BEGIN Supplied material

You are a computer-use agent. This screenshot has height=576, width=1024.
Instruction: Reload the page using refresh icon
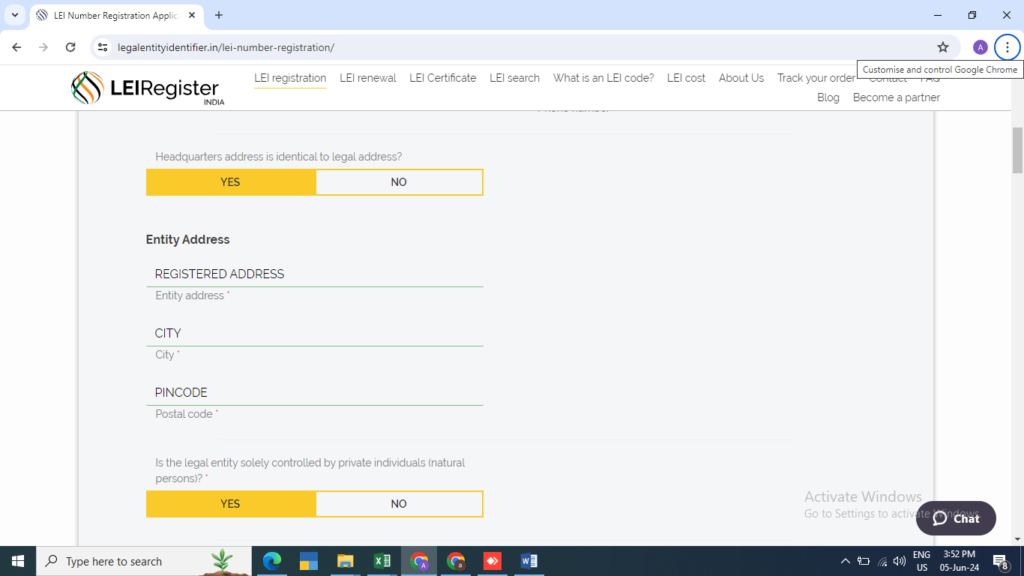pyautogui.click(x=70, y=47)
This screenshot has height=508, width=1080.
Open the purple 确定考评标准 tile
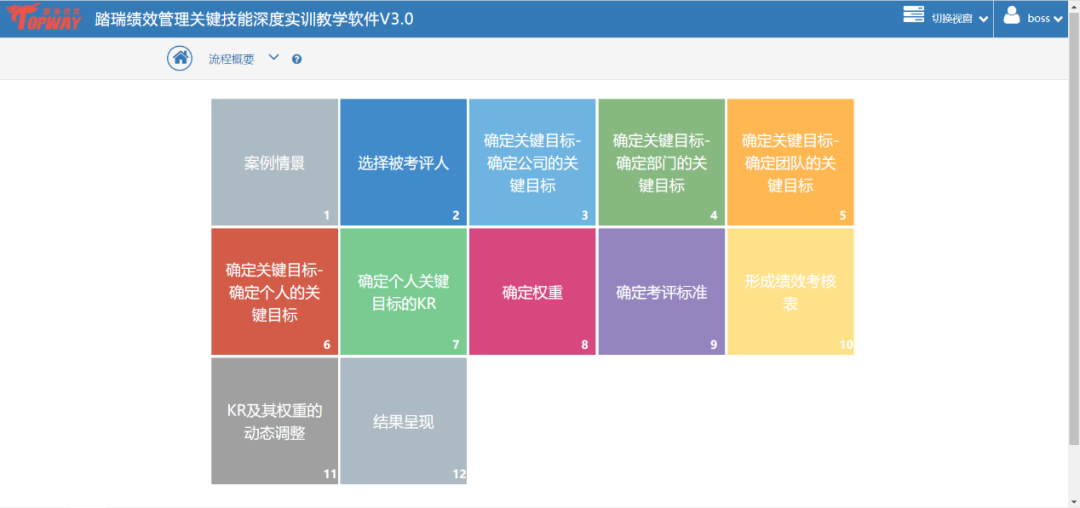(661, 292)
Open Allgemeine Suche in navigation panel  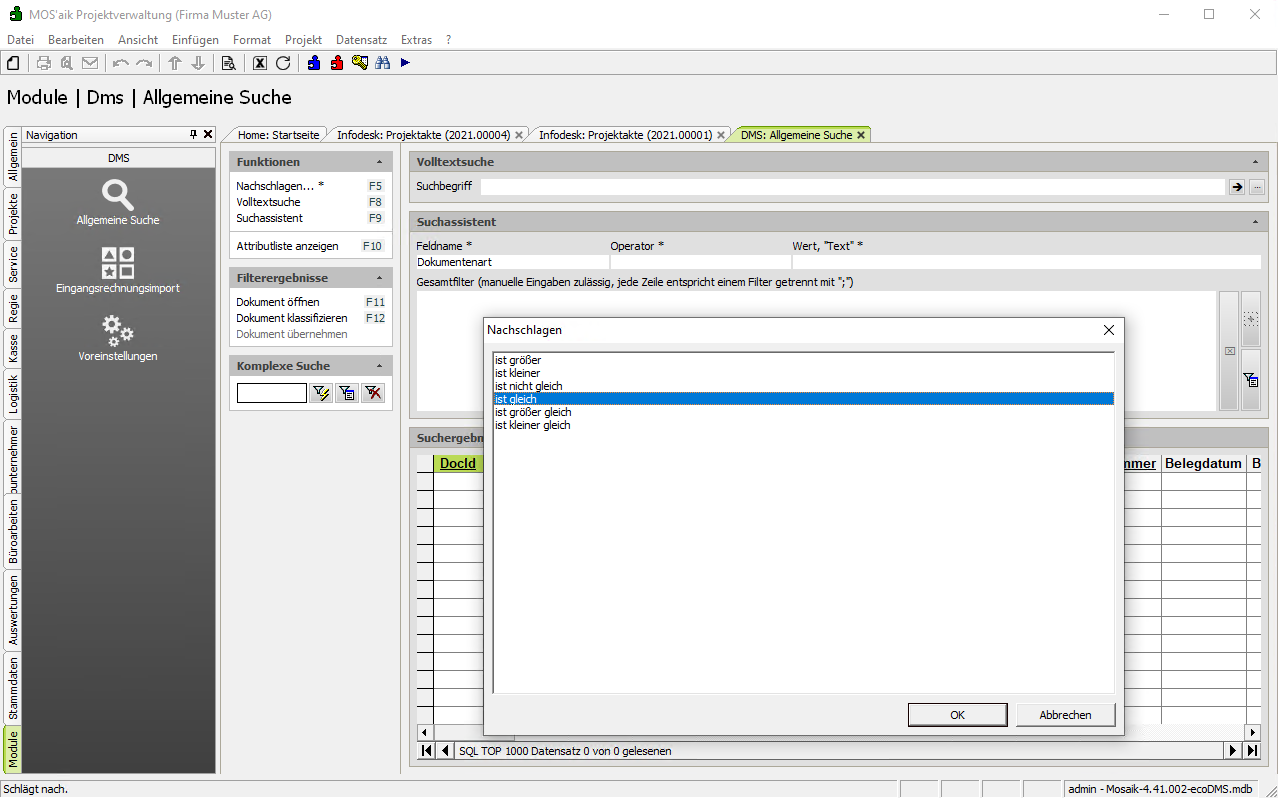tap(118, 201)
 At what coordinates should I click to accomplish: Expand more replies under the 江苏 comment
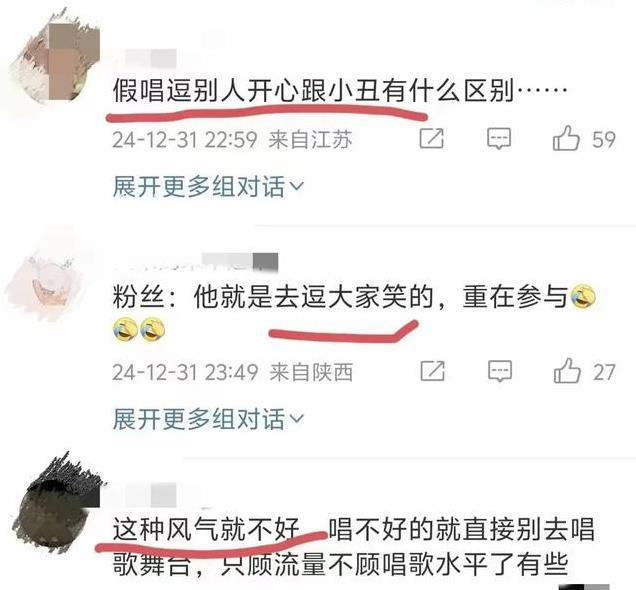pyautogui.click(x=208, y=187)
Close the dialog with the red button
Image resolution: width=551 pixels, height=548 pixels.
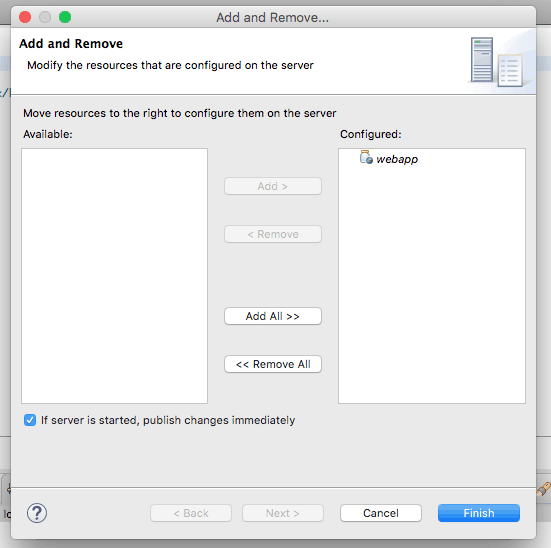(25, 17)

END Supplied material

Exercise brief:
From the records above, count the lines that contain "screenshot". Only the number should be written.

Written response:
2